Dive Brief:
- Chest radiograph reports created by a generative artificial intelligence model matched the quality and accuracy of reports by in-house radiologists in a retrospective study.
- The study, which was published in JAMA Network Open, applied the AI to 500 chest radiographs taken in an emergency department. The clinical quality and textual accuracy of the reports was similar to reports by in-house radiologists and better than reports from a teleradiology service.
- Based on the findings, the Northwestern University researchers who wrote the paper concluded the model could “enable timely alerts to life-threatening pathology while aiding imaging interpretation and documentation.”
Dive Insight:
Physicians in emergency departments sometimes need to interpret diagnostic images themselves rather than wait until a radiologist is available, notably when patients come in overnight and need treatment quickly, but no specialist is available until morning. A previous study found that, while physicians typically give accurate interpretations of images, “rare though significant discrepancies” happen.
Teleradiology services can cover gaps in the availability of in-house radiologists, but the emergence of generative AI models capable of interpreting images and writing reports based on them suggests there may be a technological solution.
To evaluate that idea, the researchers developed an AI model and tested it on 500 chest radiographs taken at the Northwestern emergency department.
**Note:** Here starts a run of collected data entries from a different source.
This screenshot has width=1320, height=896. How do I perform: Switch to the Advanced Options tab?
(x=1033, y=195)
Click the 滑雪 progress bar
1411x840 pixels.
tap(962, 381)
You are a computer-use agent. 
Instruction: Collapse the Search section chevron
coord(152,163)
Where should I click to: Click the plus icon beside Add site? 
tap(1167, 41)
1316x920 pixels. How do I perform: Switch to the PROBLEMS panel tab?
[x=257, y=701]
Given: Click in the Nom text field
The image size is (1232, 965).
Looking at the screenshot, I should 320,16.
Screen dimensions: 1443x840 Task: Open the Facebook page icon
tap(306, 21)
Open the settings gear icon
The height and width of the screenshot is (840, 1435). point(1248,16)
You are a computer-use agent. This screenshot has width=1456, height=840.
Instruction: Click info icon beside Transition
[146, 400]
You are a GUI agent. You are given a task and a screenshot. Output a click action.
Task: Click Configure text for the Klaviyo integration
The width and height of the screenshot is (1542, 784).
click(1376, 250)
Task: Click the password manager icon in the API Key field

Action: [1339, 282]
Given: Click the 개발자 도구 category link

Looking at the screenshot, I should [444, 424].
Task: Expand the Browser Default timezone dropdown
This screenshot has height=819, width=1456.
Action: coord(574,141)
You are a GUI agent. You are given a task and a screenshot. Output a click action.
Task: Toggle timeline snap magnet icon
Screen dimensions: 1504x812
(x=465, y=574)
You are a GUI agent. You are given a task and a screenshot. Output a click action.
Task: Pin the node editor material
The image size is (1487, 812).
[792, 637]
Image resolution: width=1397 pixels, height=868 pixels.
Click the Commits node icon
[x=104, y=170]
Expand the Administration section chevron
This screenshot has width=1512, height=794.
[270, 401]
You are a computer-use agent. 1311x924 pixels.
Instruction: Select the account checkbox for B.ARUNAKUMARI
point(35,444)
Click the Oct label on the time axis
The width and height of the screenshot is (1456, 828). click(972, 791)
Both teleradiology and final radiologist reports were available for all the images. No images were from patients younger than 18 years or older than 89 years.
Six practicing board-certified emergency medicine physicians viewed the images and rated the reports in terms of quality and clinical accuracy. There was no significant difference between the ratings of the AI and in-house radiologists, which respectively scored 3.22 and 3.34 on a five-point scale. Most of the reports scored five, meaning no changes were needed.
“As AI reports can be generated within seconds of radiograph acquisition, real-time review could notify physicians of potential abnormalities, aiding in triage and flagging critical findings requiring early intervention. The results of the current study suggest that the AI model was similarly proficient in identifying these clinical abnormalities as a radiologist,” the authors wrote.
AI produced more reports that the raters disagreed with, compared to the in-house radiologists, but the level of disagreement with critical findings was low. The teleradiology service delivered more reports that required minor changes in wording or style than the AI and in-house radiologists, causing it to have a significantly lower rating. As the researchers note, a prospective study is needed to validate the AI.